Prior to the sale of a portion of Rio Vista’s LPG related assets and all of Penn Octane’s liquefied petroleum gas (LPG) related assets to TransMontaigne Product Services Inc. (TransMontaigne) on August 22, 2006 (Restated LPG Asset Sale) discussed below, Rio Vista was principally engaged in the purchase, transportation and sale of LPG.    Subsequent to the Restated LPG Asset Sale, Rio Vista continues to own and operate a LPG terminal facility in Matamoros, Tamaulipas, Mexico (Matamoros Terminal Facility) and approximately 23 miles of pipelines (US - Mexico Pipelines) which connects the Matamoros Terminal Facility to the LPG terminal facility in Brownsville, Texas sold to TransMontaigne. Pursuant to a LPG transportation agreement with TransMontaigne, Rio Vista uses its remaining LPG assets to transport LPG exclusively for TransMontaigne on a fee-for-services basis.

Subsequent to the Spin-Off, and through the date of the Restated LPG Asset Sale, Rio Vista sold LPG directly to P.M.I. Trading Limited (PMI).  PMI is a subsidiary of Petróleos Mexicanos, the state-owned Mexican oil company, which is commonly known by its trade name “PEMEX.”  PMI is currently the exclusive importer of LPG into Mexico.  Rio Vista purchased LPG from Penn Octane under a long-term supply agreement.  The purchase price to Rio Vista of the LPG sold from Penn Octane was determined based on the cost of LPG under Penn Octane’s LPG supply agreements with its suppliers, other direct costs related to PMI sales and a formula that took into consideration operating costs of Penn Octane and Rio Vista.   Prior to the Restated LPG Asset Sale, Rio Vista’s primary customer for LPG was PMI.  PMI sells the LPG delivered from the Matamoros Terminal Facility to PEMEX which distributes the LPG into the northeastern region of Mexico.  Subsequent to the Restated LPG Asset Sale, TransMontaigne continues to use the Matamoros Terminal Facility for sales of LPG to PMI which are principally destined for consumption in the northeastern region of Mexico, which includes the states of Coahuila, Nuevo Leon and Tamaulipas.  Sales of LPG to PMI have historically fluctuated in part based on the seasons.  The demand for LPG is strongest during the winter season. 

All of Rio Vista’s LPG operations are conducted through, and Rio Vista’s LPG operating assets are owned by, RVOP.  The General Partner is entitled to receive distributions on its general partner interest and additional incentive distributions as provided for in Rio Vista’s partnership agreement.  The General Partner has sole responsibility for conducting Rio Vista’s business and for managing Rio Vista’s operations in accordance with the partnership agreement.
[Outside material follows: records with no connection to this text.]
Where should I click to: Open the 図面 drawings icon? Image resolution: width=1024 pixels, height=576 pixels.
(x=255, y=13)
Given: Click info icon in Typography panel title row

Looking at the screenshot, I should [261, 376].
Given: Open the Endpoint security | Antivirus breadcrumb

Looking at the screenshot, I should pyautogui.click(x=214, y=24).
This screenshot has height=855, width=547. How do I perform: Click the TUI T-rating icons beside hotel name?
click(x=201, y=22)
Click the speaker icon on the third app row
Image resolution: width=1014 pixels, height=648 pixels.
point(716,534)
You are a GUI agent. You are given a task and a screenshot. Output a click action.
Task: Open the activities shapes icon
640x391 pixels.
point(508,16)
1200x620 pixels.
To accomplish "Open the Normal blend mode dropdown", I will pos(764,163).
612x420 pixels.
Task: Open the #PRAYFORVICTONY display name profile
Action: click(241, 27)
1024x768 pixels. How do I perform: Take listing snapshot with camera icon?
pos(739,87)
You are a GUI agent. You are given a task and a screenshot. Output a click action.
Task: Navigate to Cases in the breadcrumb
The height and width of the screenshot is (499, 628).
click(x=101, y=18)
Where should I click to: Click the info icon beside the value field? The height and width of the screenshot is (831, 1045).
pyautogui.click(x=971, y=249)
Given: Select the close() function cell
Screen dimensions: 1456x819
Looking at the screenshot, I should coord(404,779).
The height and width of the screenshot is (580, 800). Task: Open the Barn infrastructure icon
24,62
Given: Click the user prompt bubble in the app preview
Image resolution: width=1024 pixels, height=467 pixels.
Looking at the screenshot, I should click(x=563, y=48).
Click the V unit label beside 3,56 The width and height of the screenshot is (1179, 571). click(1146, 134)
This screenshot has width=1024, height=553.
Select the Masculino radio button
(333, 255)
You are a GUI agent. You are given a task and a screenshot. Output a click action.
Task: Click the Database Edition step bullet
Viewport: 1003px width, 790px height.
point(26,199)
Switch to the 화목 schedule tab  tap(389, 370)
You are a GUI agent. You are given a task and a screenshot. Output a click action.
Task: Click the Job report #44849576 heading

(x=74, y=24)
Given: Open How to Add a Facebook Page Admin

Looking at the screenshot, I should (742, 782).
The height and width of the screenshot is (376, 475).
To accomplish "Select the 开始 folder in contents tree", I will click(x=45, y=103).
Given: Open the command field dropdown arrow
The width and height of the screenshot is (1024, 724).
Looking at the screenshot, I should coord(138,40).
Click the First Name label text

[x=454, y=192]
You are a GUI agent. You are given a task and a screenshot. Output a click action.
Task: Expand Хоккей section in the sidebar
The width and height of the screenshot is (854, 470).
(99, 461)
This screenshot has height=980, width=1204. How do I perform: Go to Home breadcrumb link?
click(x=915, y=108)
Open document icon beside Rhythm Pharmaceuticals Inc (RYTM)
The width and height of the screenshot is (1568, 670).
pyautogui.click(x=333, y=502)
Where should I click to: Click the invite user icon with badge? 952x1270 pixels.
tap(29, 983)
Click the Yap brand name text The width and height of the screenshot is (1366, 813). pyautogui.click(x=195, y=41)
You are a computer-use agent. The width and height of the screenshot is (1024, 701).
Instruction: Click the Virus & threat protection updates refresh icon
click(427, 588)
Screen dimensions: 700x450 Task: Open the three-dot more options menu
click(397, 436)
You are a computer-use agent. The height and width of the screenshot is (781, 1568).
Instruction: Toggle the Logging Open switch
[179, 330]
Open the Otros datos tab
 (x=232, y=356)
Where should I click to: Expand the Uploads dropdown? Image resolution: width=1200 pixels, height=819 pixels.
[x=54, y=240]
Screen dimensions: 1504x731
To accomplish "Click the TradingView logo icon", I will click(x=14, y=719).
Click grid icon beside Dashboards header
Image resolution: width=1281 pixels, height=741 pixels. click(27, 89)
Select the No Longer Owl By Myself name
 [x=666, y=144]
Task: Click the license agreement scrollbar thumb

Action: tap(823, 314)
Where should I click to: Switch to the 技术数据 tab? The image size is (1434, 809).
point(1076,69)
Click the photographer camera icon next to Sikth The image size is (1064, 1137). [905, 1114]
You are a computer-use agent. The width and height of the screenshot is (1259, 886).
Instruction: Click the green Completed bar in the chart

The General Partner does not receive any management fee or other compensation in connection with its management of Rio Vista’s business, but is entitled to be reimbursed for all direct and indirect expenses incurred on Rio Vista’s behalf.

Rio Vista does not anticipate that its existing business, the LPG Transportation Business (see below), will generate sufficient cash flow to increase unitholder value.  Therefore, the General Partner of Rio Vista intends to use a portion of its available cash and credit to make strategic acquisitions.  There can be no assurance, however, that Rio Vista will be able to complete such acquisitions or that, if completed, such acquisitions will increase unitholder value.  See “Risk Factors” below.